El general en jefe sonrió con cierta penetrante sutileza y, encogiéndose de hombros, respondió:
—Ce n’est que pour vous dire ce que je vous dis.[626]
Contra la voluntad del Zar, Kutúzov detuvo en Vilna a la mayor parte de sus tropas. Quienes lo rodeaban decían que estaba extraordinariamente cansado y muy débil. Se ocupaba de mala gana de los asuntos militares y lo abandonaba todo a sus generales. En espera de la llegada del Soberano, procuraba distraerse.
El Zar había salido de San Petersburgo el 7 de diciembre con el conde Tolstói, el príncipe Volkonski, Arakchéiev y otros personajes de su séquito. El día 11 llegó a Vilna y, en su trineo, se dirigió inmediatamente al castillo. A la entrada, a pesar del frío intenso, lo esperaban casi un centenar de generales y oficiales de Estado Mayor con uniforme da gala, sin contar la guardia de honor del regimiento Semiónovski.
Un correo, que precedía al Zar en un trineo arrastrado por tres caballos sudorosos, anunció la llegada de Alejandro. Konovnitsin corrió al zaguán para avisar a Kutúzov, que aguardaba en una pequeña pieza de la portería.
Unos instantes después la gruesa y alta figura del viejo general, también con uniforme de gala y todas sus condecoraciones en el pecho, con el fajín que le oprimía el vientre, salió, balanceándose, al zaguán. Se puso el sombrero, tomó los guantes y, de lado, con gran dificultad, bajó las escaleras y tomó el informe que debía entregar al Soberano.

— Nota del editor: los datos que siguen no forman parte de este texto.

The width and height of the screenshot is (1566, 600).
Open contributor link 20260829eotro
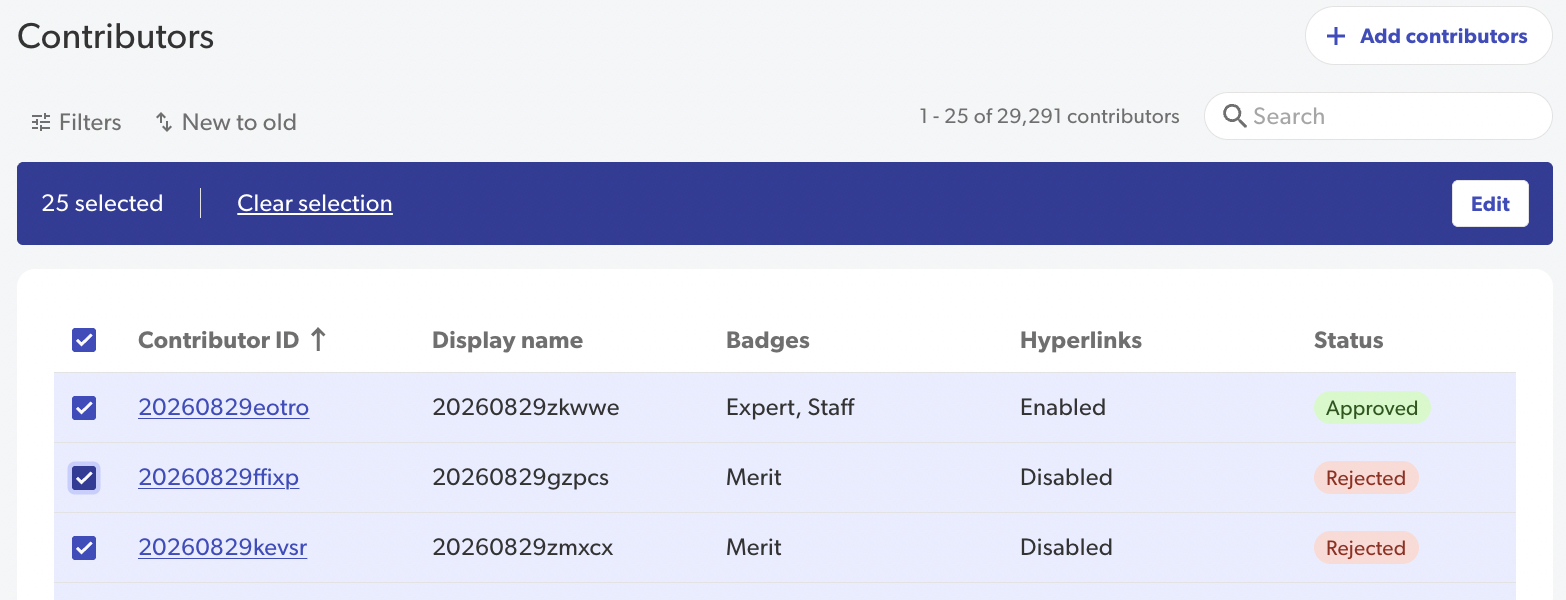(x=224, y=408)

Todos los ojos, en medio de aquel ir y venir de susurros, de la carrera desenfrenada de una troika, estaban fijos en un trineo que se acercaba al galope y donde se veían las figuras del Zar y de Volkonski.

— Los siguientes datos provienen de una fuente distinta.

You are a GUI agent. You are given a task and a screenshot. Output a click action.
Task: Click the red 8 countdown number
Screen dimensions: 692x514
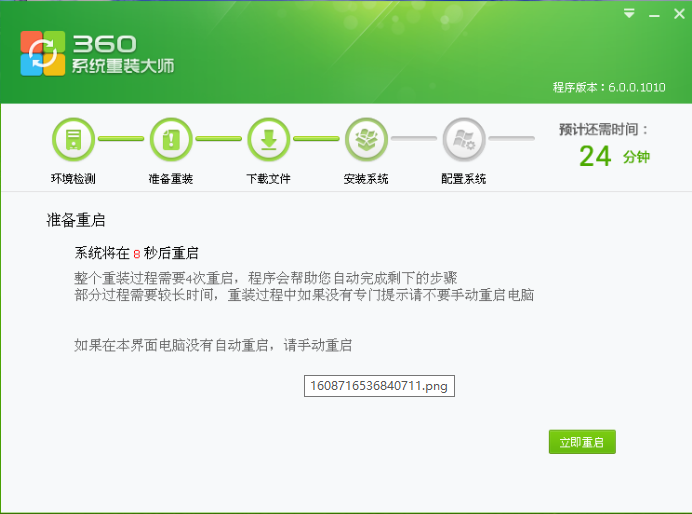137,254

Pese a sus cincuenta años de costumbre, todo ello provocó en el viejo general un estado de inquietud física. Preocupado, tanteaba el uniforme con gesto nervioso y se enderezaba el sombrero en el instante preciso en que el Soberano descendía del trineo y miraba hacia él; Kutúzov volvió a ser dueño de sí mismo e irguiéndose avanzó, tendió a Alejandro su informe y habló con su voz de siempre, mesurada y sugestiva.
El Zar lo envolvió en una rápida mirada de pies a cabeza, frunció momentáneamente el ceño pero, dominándose en seguida, se acercó y lo abrazó. Y una vez más, la impresión de esa muestra de afecto relacionada con sus pensamientos más íntimos conmovió como siempre a Kutúzov, que no pudo dominar un sollozo.
Alejandro saludó a los demás oficiales, pasó revista a la guardia de honor del regimiento Semiónovski, volvió a estrechar la mano de Kutúzov y, por último, entró con él en el castillo.
Una vez a solas Alejandro le manifestó su disgusto por la lentitud con que había perseguido al enemigo y los errores cometidos en Krásnoie y el Berezina; a renglón seguido le participó sus puntos de vista sobre la futura campaña, más allá de la frontera. Kutúzov no objetó ni dijo nada. La misma expresión de sumisión inexpresiva con la que siete años antes había escuchado las órdenes del Zar en el campo de Austerlitz reaparecía ahora en su rostro.
Cuando Kutúzov salió del despacho de Su Majestad y atravesaba con sus pasos balanceantes y pesados y con la cabeza baja la sala, lo detuvo una voz.
—Alteza— decía alguien.
Kutúzov alzó la cabeza y contempló largamente los ojos del conde Tolstói, quien, de pie ante él, le presentaba un pequeño objeto en una bandeja de plata. Al parecer, Kutúzov no entendía lo que se pretendía de él.
De pronto pareció recordar; una imperceptible sonrisa vagó por su grueso rostro, e inclinándose profunda y respetuosamente tomó el objeto que le presentaban en la bandeja: era la cruz de primera clase de la Orden de San Jorge.